К счастью для себя, люди, жившие в Новогрудке, в Луцке, Бобровке, в лесах и на болотах Волыни, знали очень малую частичку этих ужасов.
Это ведь древние мудрецы, жившие относительно разумно и благополучно, говорили, что «всякое знание есть благо». После них христианский мудрец сказал уже совсем другое: «Во многой мудрости много печали». А простой крестьянин и заключал просто: «Меньше знаешь — крепче спишь».
Не знали и не стремились знать, что там, вдали. Знали только, что вблизи, а вблизи было обычное: разбой, война, потери и добычи, кто смел, тот и съел, не зевай — поворачивайся, ты не укусишь — тебя сожрут. Вот и вся мудрость. И руководство к действию. Всем! А князьям особенно.
* * *
Орден висел над Литвой непреходящей угрозой. Его цели были всем понятны и, как мы уже убедились, перед Богом оправданы: искоренить язычество, насадить святую веру, что на обычном языке означало, разбить и разграбить Литву, наставить там своих замков, непокорившихся язычников сжечь, покорившихся крестить и превратить в подданных Ордена. А дальше — начать войну с православием, заблуждением во много раз худшим, чем язычество, идти на восток, утверждая святую веру.

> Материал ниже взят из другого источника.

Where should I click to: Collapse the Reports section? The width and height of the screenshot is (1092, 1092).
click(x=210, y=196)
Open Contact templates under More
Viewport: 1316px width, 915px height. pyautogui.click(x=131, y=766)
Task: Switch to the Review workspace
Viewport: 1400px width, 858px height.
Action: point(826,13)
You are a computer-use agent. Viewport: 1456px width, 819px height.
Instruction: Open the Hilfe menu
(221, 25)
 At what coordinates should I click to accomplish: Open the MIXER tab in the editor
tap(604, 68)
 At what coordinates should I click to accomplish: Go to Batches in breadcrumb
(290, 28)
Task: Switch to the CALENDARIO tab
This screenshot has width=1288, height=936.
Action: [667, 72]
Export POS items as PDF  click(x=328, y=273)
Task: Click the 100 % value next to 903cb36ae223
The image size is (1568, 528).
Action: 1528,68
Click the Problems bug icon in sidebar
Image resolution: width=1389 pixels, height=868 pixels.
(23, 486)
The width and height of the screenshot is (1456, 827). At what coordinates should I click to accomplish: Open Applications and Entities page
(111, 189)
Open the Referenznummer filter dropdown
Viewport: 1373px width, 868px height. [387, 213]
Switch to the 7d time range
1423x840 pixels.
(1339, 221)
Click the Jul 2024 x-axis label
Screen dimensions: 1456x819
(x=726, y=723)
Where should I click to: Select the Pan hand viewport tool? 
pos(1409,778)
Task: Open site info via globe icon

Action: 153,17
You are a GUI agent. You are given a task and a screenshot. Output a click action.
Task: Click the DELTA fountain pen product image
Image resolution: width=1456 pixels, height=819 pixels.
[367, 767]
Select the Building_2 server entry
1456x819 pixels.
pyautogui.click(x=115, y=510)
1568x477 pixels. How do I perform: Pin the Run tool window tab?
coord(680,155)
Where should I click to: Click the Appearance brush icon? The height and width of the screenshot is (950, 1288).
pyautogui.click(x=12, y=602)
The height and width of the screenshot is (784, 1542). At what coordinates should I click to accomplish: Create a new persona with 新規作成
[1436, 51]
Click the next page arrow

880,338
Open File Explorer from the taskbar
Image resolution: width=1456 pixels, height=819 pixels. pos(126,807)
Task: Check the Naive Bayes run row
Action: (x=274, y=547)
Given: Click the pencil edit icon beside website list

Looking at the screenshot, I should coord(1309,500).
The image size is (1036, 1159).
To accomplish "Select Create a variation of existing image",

Литва, в первую очередь в лице Олгерда, была с этим категорически не согласна. Олгерду вообще на христианство было глубоко наплевать, его вполне устраивал Перкунас с его окружением. Литовский глава не терпел (а кто потерпит?!), когда лезли в его дела, требуя к тому же, чтобы он отрекся от своих богов и начал креститься. Орден требовал делать это слева направо, русские священники — справа налево, и обещали и ему, и друг другу за несоблюдение требуемых правил — на небе геенну огненную, а на земле оторвать башку.
Олгерд искренне изумлялся, а брат его Кейстут возмущался аж до бешенства — какая Богу разница, если кто-то, обращаясь к нему, махнет рукой справа налево или наоборот! Какая глупость! И этому богу надо поклоняться?!
Но для тех, кто к ним приставал, разница, оказывается, была, да такая, что они из-за нее готовы были перегрызть друг другу глотки.
Коли бы только друг другу — Перкунас с вами, грызитесь! Но ведь они и Перкунаса не хотели оставить в покое!